LO goes to daycare/I go back to work end of January when he will be 12 weeks :( I would really like to continue BF but it is not an option for me to pump at work (my own choice, not because work is refusing to let me - too busy during day seeing my patients so I wouldn't have time to pump). My question is...is it possible for me to BF him in the morning when he wakes up, drop the daytime feedings only (so he's taking formula all day at daycare) and BF again when he gets home from daycare and overnight if needed?? That way I can still BF in the evenings and at night...or will my milk dry up if there is no breast stimulation all day? Also, if this is possible to do would I need to keep the same schedule on my days off from work? Would I only be able to BF mornings and nights/evenings and need to give him formula during the day so my body is on a consistent schedule and doesn't get confused?? Meaning I couldn't choose to BF during the day only on my days off? Thanks ladies :)
Re: Combination feeding
Hi brz04 and welcome to the forum!
yes it is certainly possible to nurse your baby at home and formula feed during the day. And if pumping at work is not an option, from a health standpoint, hits is certainly the best option. You and Your baby will continue to benefit from breastfeeding even if it is not "exclusive."
However, here are some of there concerns with this plan and suggestions to try to work around them:
1) Your health. To suddenly stop removing milk from the breasts for many hours at a time may set you up for engorgement. (breasts very uncomfortably or painfully full and/or, rock hard.) Engorgement may lead to other difficulties including plugs and mastitis. One way to possibly combat this is to learn to hand express and hand express at work as much as you can, just long enough to soften the breasts and stop breasts from getting engorged Hand expression is silent, usually pretty quick (no set up or clean up) and requires no equipment, so it is much more discreet than pumping and can be done with no one knowing about it-perhaps in a trip to the restroom.
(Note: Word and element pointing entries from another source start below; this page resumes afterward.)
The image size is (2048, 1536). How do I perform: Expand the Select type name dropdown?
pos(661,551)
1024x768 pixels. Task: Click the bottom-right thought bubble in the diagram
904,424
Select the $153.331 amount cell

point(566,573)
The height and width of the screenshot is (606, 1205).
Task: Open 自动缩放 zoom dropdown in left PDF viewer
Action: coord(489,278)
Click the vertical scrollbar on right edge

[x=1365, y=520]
Since you will not need to save that expressed milk for baby, you can simply hand express into a towel or tissue or sink or whatever and discard that milk.
Overtime, assuming you are only hand expressing enough to stay comfortable and not to signal to your body to keep making lots of milk, your milk production will regulate to the new norm and you will eventually not need to express milk at work.
2) Your milk production: Mothers pump at work for two reasons-to provide milk for their baby for separations but also to maintain normal milk production overall. So if you do not pump at work you will see a gradual decrease in your production which may (or may not) begin to cause problems with breastfeeding while you are home with baby. When (or even if) this happens depends on the individual case.
To counteract this issue, you can offer to nurse baby as much as you can while at home, including overnight, for as long as you wish. Because you will be taking a long stretch of not nursing (or pumping) all day, if you also take a long stretch of not nursing at night your milk production will reduce more quickly. So your plan to nurse at night is a good one.
I would suggest not keeping the same schedule (bottles of formula) on your days off and instead, enjoy that time you have to nurse your baby without concerns. Breastfeeding is for such a short time compared with motherhood, I suggest, enjoy it as much as you can, plus of course these nursing only days would be helpful for you continuing milk production and for counteracting breast refusal which sometimes happens over time when a baby is regularly bottle fed. Generally speaking, the less bottles the better for many reasons, and while every mother is different, I know of no hard evidence that suggests that a mom needs to keep the same exact schedule at all times when doing combo feeding for regular separations. However, this is something you can figure out over time using your own body as your guide.
I also suggest that all bottles be given on cue and using paced bottle feeding to help prevent breast refusal and overfeeding.
-bottle feeding the breastfed baby
Information sheet: http://www.youtube.com/watch?v=UH4T70OSzGs
Video: http://www.youtube.com/watch?v=UH4T70OSzGs (Don’t worry about what she says about time between feeds- typically, best to cue feed whether nursing or bottles.)
Re: Combination feeding
Could you at least pump over lunch? I work in a very fast paced hospital and have productivity requirements but I do sneak in pumping, too.
Re: Combination feeding
:ita with the PPs.
Can you share what line of work you're in, and what your schedule looks like? We may have someone here in a similar profession, who can suggest ways to make pumping possible.